Podobnie zresztą imiona. Czy jego rodzice nazwali go pierwotnie inaczej? Zapomniał. Być może
Fiume, pseudonim, którego używa najczęściej, to jego pierwotne imię, a może wymyślił je sobie, gdy przez całe swoje życie przedstawiał się coraz różniej. Czasem zmienia zdanie po kilka razy i twierdzi, że nazywa się zupełnie inaczej, niż przed chwilą. Dla zabawy.

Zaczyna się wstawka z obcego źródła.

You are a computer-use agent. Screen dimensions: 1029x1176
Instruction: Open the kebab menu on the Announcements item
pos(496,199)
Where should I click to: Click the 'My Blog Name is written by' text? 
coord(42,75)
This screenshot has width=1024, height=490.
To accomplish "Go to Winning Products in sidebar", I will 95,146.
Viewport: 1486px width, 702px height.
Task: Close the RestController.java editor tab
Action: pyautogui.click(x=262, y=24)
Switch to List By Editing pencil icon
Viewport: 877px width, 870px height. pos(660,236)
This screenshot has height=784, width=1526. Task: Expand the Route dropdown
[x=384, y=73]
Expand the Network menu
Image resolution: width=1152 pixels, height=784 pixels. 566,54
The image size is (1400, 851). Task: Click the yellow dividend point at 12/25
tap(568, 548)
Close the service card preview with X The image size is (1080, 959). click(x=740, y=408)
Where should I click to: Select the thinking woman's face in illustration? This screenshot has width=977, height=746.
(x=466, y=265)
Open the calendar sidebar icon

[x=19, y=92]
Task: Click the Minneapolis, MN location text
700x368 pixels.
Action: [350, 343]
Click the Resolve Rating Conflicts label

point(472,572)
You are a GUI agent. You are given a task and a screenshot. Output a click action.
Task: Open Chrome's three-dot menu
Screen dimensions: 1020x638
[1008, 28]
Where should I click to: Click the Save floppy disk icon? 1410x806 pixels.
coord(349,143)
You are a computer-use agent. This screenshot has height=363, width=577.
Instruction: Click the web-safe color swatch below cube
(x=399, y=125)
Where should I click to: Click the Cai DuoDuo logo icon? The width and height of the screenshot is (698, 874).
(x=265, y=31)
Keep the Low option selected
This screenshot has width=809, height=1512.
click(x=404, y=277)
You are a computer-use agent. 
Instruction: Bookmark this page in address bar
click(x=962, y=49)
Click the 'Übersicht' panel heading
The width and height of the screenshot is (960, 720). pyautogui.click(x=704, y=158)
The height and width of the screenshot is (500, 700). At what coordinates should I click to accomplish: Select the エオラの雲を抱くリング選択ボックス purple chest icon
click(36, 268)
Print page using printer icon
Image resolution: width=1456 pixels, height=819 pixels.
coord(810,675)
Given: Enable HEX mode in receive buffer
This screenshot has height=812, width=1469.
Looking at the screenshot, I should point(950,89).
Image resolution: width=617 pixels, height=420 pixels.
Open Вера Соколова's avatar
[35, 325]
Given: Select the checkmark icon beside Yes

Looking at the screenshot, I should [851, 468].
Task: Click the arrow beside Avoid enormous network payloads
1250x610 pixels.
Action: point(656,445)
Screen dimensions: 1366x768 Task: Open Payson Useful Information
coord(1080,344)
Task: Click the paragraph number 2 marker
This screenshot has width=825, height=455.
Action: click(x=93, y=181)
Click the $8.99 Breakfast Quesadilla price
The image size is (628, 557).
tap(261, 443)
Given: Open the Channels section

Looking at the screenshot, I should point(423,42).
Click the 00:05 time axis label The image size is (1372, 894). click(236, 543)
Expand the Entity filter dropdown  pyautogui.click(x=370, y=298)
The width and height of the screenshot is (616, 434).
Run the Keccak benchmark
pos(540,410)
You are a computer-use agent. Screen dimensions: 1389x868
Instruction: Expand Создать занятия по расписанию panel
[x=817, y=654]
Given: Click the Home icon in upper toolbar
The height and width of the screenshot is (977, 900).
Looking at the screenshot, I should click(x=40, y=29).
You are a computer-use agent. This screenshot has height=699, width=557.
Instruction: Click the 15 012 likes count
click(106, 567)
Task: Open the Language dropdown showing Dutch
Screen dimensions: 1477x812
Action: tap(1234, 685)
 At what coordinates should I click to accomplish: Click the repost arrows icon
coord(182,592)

Często też
przybiera na dłuższy czas imiona, które wyczytał w umysłach napotkanych ludzi. Uwielbia ich smak i brzmienie, pełne cierpienia, gniotącego serce smutku i tęsknoty za umarłym ukochanym tak bardzo, że przedstawia się nimi, dopóki to mu się nie znudzi. Ale w głębi serca uważa, że skoro dawno temu jego rasa w Cor pozostawała nienazwana, to i on jest w rzeczywistości bezimienny. Nawet, jeśli biedni ludzie ograniczyli go tu kolejną, wygodną zakładką, by łatwiej było im myśleć i stosować wyroki. Mówią, że jest
Zaklinaczem Śmierci - ale całkiem lubi brzmienie tych słów i efekt, jaki ze sobą niosą.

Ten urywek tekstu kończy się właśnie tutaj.